MATERIAL FOR THE TASK:
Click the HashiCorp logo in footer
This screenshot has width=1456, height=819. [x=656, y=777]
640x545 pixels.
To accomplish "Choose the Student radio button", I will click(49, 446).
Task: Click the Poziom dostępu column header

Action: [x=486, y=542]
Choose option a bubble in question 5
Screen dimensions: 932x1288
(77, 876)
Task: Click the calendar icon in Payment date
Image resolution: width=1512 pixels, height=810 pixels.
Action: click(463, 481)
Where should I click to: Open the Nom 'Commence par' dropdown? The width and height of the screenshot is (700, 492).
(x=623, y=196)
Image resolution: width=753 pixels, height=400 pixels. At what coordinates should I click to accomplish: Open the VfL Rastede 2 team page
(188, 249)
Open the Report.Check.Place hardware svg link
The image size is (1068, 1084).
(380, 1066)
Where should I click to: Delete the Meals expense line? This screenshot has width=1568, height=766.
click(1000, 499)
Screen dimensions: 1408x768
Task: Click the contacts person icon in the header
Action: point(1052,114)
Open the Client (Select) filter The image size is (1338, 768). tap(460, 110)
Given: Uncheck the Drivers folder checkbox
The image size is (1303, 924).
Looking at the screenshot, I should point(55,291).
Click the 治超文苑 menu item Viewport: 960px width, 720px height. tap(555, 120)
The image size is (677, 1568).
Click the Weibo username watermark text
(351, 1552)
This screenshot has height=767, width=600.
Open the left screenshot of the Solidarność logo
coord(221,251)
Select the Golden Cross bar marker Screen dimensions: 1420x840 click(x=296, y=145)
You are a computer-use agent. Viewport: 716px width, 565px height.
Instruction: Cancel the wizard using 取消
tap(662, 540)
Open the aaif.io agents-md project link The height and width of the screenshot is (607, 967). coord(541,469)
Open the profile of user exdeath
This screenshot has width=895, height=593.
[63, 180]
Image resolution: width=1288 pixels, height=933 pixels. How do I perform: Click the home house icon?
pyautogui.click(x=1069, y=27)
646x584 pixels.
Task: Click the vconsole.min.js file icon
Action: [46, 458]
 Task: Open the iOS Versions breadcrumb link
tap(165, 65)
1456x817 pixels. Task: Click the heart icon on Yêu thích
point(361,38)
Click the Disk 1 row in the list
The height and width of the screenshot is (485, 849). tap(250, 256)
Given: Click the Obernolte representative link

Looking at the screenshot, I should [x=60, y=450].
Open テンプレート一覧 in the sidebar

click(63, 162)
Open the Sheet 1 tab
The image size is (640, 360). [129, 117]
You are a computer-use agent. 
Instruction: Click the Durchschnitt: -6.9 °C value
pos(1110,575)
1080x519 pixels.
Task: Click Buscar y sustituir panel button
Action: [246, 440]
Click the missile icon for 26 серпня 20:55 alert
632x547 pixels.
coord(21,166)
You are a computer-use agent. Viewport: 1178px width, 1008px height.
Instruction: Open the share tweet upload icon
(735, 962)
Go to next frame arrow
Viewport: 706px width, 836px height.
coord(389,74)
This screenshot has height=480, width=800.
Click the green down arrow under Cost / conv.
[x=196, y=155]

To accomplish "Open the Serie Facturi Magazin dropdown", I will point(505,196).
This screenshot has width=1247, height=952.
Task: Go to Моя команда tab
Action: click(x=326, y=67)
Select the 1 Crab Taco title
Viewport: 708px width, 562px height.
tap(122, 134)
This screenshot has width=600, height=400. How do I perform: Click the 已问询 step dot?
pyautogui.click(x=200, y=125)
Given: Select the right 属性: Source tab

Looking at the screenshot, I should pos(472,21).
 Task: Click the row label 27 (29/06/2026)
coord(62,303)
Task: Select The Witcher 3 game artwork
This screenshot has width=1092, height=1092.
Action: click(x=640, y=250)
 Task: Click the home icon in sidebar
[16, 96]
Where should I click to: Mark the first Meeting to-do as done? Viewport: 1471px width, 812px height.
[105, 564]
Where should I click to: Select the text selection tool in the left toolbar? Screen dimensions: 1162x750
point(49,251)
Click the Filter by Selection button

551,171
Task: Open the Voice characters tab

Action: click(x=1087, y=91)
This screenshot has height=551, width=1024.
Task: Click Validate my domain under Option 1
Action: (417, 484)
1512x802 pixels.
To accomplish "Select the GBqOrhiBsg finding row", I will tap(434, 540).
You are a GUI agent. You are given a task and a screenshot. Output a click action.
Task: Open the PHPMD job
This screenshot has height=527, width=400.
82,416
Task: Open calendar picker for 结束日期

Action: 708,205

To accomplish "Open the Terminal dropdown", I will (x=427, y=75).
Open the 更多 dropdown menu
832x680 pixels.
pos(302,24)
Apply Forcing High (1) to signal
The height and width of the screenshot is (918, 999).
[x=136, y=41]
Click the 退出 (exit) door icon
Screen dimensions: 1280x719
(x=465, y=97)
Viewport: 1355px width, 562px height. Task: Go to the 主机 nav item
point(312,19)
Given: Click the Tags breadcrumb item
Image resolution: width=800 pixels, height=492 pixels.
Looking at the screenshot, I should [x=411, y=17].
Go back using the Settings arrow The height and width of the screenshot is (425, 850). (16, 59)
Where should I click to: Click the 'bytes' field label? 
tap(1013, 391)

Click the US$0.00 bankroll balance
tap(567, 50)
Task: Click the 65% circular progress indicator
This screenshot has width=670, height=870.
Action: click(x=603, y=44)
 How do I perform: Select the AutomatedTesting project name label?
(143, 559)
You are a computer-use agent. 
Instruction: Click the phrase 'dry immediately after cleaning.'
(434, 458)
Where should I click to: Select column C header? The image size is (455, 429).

WHAT IS REQUIRED:
Return every entry exactly; no line may be missing.

SOLUTION FOR THIS EXERCISE:
Click the HashiCorp logo in footer
This screenshot has width=1456, height=819. [x=656, y=777]
640x545 pixels.
To accomplish "Choose the Student radio button", I will click(49, 446).
Task: Click the Poziom dostępu column header

Action: [x=486, y=542]
Choose option a bubble in question 5
Screen dimensions: 932x1288
(77, 876)
Task: Click the calendar icon in Payment date
Image resolution: width=1512 pixels, height=810 pixels.
Action: click(463, 481)
Where should I click to: Open the Nom 'Commence par' dropdown? The width and height of the screenshot is (700, 492).
(x=623, y=196)
Image resolution: width=753 pixels, height=400 pixels. At what coordinates should I click to accomplish: Open the VfL Rastede 2 team page
(188, 249)
Open the Report.Check.Place hardware svg link
The image size is (1068, 1084).
(380, 1066)
Where should I click to: Delete the Meals expense line? This screenshot has width=1568, height=766.
click(1000, 499)
Screen dimensions: 1408x768
Task: Click the contacts person icon in the header
Action: point(1052,114)
Open the Client (Select) filter The image size is (1338, 768). tap(460, 110)
Given: Uncheck the Drivers folder checkbox
The image size is (1303, 924).
Looking at the screenshot, I should point(55,291).
Click the 治超文苑 menu item Viewport: 960px width, 720px height. tap(555, 120)
The image size is (677, 1568).
Click the Weibo username watermark text
(351, 1552)
This screenshot has height=767, width=600.
Open the left screenshot of the Solidarność logo
coord(221,251)
Select the Golden Cross bar marker Screen dimensions: 1420x840 click(x=296, y=145)
You are a computer-use agent. Viewport: 716px width, 565px height.
Instruction: Cancel the wizard using 取消
tap(662, 540)
Open the aaif.io agents-md project link The height and width of the screenshot is (607, 967). coord(541,469)
Open the profile of user exdeath
This screenshot has width=895, height=593.
[63, 180]
Image resolution: width=1288 pixels, height=933 pixels. How do I perform: Click the home house icon?
pyautogui.click(x=1069, y=27)
646x584 pixels.
Task: Click the vconsole.min.js file icon
Action: [46, 458]
 Task: Open the iOS Versions breadcrumb link
tap(165, 65)
1456x817 pixels. Task: Click the heart icon on Yêu thích
point(361,38)
Click the Disk 1 row in the list
The height and width of the screenshot is (485, 849). tap(250, 256)
Given: Click the Obernolte representative link

Looking at the screenshot, I should [x=60, y=450].
Open テンプレート一覧 in the sidebar

click(63, 162)
Open the Sheet 1 tab
The image size is (640, 360). [129, 117]
You are a computer-use agent. 
Instruction: Click the Durchschnitt: -6.9 °C value
pos(1110,575)
1080x519 pixels.
Task: Click Buscar y sustituir panel button
Action: [246, 440]
Click the missile icon for 26 серпня 20:55 alert
632x547 pixels.
coord(21,166)
You are a computer-use agent. Viewport: 1178px width, 1008px height.
Instruction: Open the share tweet upload icon
(735, 962)
Go to next frame arrow
Viewport: 706px width, 836px height.
coord(389,74)
This screenshot has height=480, width=800.
Click the green down arrow under Cost / conv.
[x=196, y=155]

To accomplish "Open the Serie Facturi Magazin dropdown", I will point(505,196).
This screenshot has width=1247, height=952.
Task: Go to Моя команда tab
Action: click(x=326, y=67)
Select the 1 Crab Taco title
Viewport: 708px width, 562px height.
tap(122, 134)
This screenshot has width=600, height=400. How do I perform: Click the 已问询 step dot?
pyautogui.click(x=200, y=125)
Given: Select the right 属性: Source tab

Looking at the screenshot, I should pos(472,21).
 Task: Click the row label 27 (29/06/2026)
coord(62,303)
Task: Select The Witcher 3 game artwork
This screenshot has width=1092, height=1092.
Action: click(x=640, y=250)
 Task: Click the home icon in sidebar
[16, 96]
Where should I click to: Mark the first Meeting to-do as done? Viewport: 1471px width, 812px height.
[105, 564]
Where should I click to: Select the text selection tool in the left toolbar? Screen dimensions: 1162x750
point(49,251)
Click the Filter by Selection button

551,171
Task: Open the Voice characters tab

Action: click(x=1087, y=91)
This screenshot has height=551, width=1024.
Task: Click Validate my domain under Option 1
Action: (417, 484)
1512x802 pixels.
To accomplish "Select the GBqOrhiBsg finding row", I will tap(434, 540).
You are a GUI agent. You are given a task and a screenshot. Output a click action.
Task: Open the PHPMD job
This screenshot has height=527, width=400.
82,416
Task: Open calendar picker for 结束日期

Action: 708,205

To accomplish "Open the Terminal dropdown", I will (x=427, y=75).
Open the 更多 dropdown menu
832x680 pixels.
pos(302,24)
Apply Forcing High (1) to signal
The height and width of the screenshot is (918, 999).
[x=136, y=41]
Click the 退出 (exit) door icon
Screen dimensions: 1280x719
(x=465, y=97)
Viewport: 1355px width, 562px height. Task: Go to the 主机 nav item
point(312,19)
Given: Click the Tags breadcrumb item
Image resolution: width=800 pixels, height=492 pixels.
Looking at the screenshot, I should [x=411, y=17].
Go back using the Settings arrow The height and width of the screenshot is (425, 850). (16, 59)
Where should I click to: Click the 'bytes' field label? 
tap(1013, 391)

Click the US$0.00 bankroll balance
tap(567, 50)
Task: Click the 65% circular progress indicator
This screenshot has width=670, height=870.
Action: click(x=603, y=44)
 How do I perform: Select the AutomatedTesting project name label?
(143, 559)
You are a computer-use agent. 
Instruction: Click the phrase 'dry immediately after cleaning.'
(434, 458)
Where should I click to: Select column C header? The image size is (455, 429).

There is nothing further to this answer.